Crimson Chronicle Reporter
UPDATE (10/12/21): Helen Albanez announced her departure from Hollywood High yesterday via a Schoology post, saying, “I will be moving on to another chapter in this journey called life outside of Hollywood HS and will be focusing on my family”.
For the past few weeks, when going up to the second floor of the main building, one would almost always see a lengthy line outside of room 426A, or the former math office turned SAS counselor’s office. Seeing students, under and upperclassmen, lined up to enter their counselor’s office is hardly an uncommon sight at the beginning of every fall semester. What is new, however, is the face that you are greeted with upon entering: one of a cheery, young black-haired Latina donning glasses.
As is old news for everyone at Hollywood High, Raul Grijalva, the former SAS counselor, retired last year after having worked with the Sheiks for over 35 years. In his place, the school has hired Helen Albanez to fill in his shoes. The question on everybody’s minds after Grijalva’s announcement of departure was who the new counselor would be and how they’d be like.
Albanez, the first generation daughter of Salvadoran immigrant parents and a CSUN alumna, got her start off in education 14 years ago working with the LACER afterschool program at Webster Middle School for six years before working at Para Los Niños Charter School as an office manager and English Language Acquisition Committee (ELAC) coordinator. It was during these early years of her career where her passion for working with students and families alike would really cement.
She decided to make the jump from predominantly helping out middle school students to becoming a high school counselor as she wanted to keep learning more about the educational field and further expand her professional career. As a Hollywood native, she also wanted a job that was closer to home to eliminate the need to take the, albeit short in her mind, commute to work.
The main challenge that Albanez brought up involving her role as the SAS counselor was the learning curve associated with the shift in school environments.
“I’m coming from a middle school setting where the classes are pretty [much] the same and there’s not a lot of options in that sense,” Albanez said, “so I’m having to learn the different courses and how that impacts your credits and your college career plans, and that’s been interesting.”
Despite this, the SAS students’ understanding and helpfulness has made it far easier for her to bear.
She considers herself an artsy person, with art being something she’s used extensively throughout her career to connect with students, especially for social-emotional purposes.

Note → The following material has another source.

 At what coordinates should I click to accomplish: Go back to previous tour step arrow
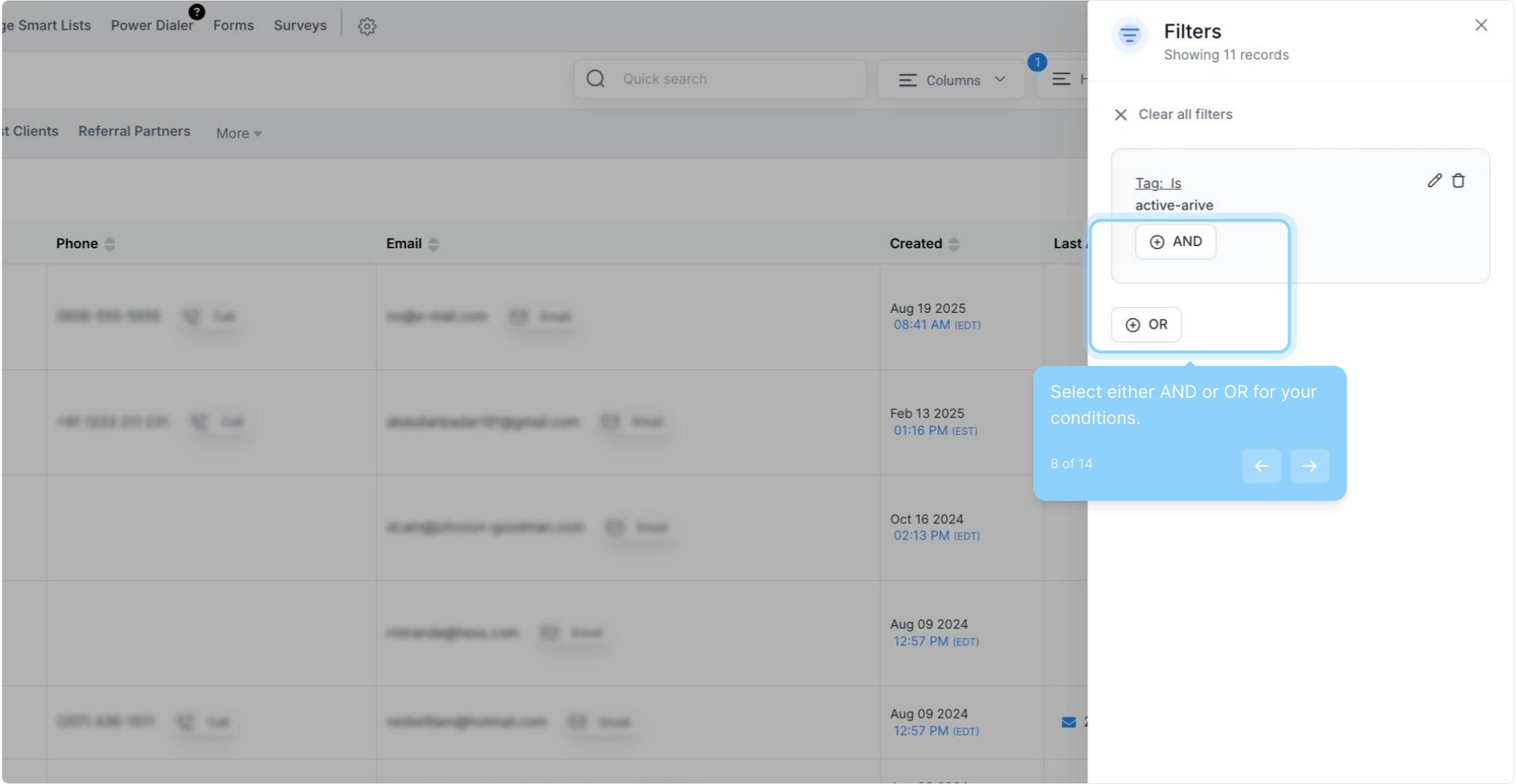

Outside of that, she is incredibly passionate about culture because of her status as a first generation immigrant and enjoys asking about students’ different upbringings and family history.
“Sometimes, it’s hard, you know, to find people that can understand your family’s struggles and how they got here or how you grew up”, she said, “so it’s always nice to find people, even if they’re from different countries.”
When it comes to her work ethic, one of the main ideals she said she abides by is the one of the 50/50 split; she will work hard to provide for the students and faculty under the condition that they put in the effort to help her in return. She also wants to “keep it real” with the students and avoid sugar coating things while still keeping it clean.
Finally, what does Albanez think about having the position Grijalva had for over three decades? At first, she was intimidated knowing how involved he was in the school. She says that doesn’t see herself matching the legacy that he had left when he retired. It’s a legacy that belongs to him and that he earned himself, she said.
“All I would really ask or hope for is just the opportunity for you guys to get to know me so that I can create my own version of that, kind of like my own legacy, or my own version of how I do things,” she said. “At the end of the day, my goal is the same as his was: to make sure that you guys were successful, that you guys feel supported, that your families feel supported, that you guys understand and are on the same token.”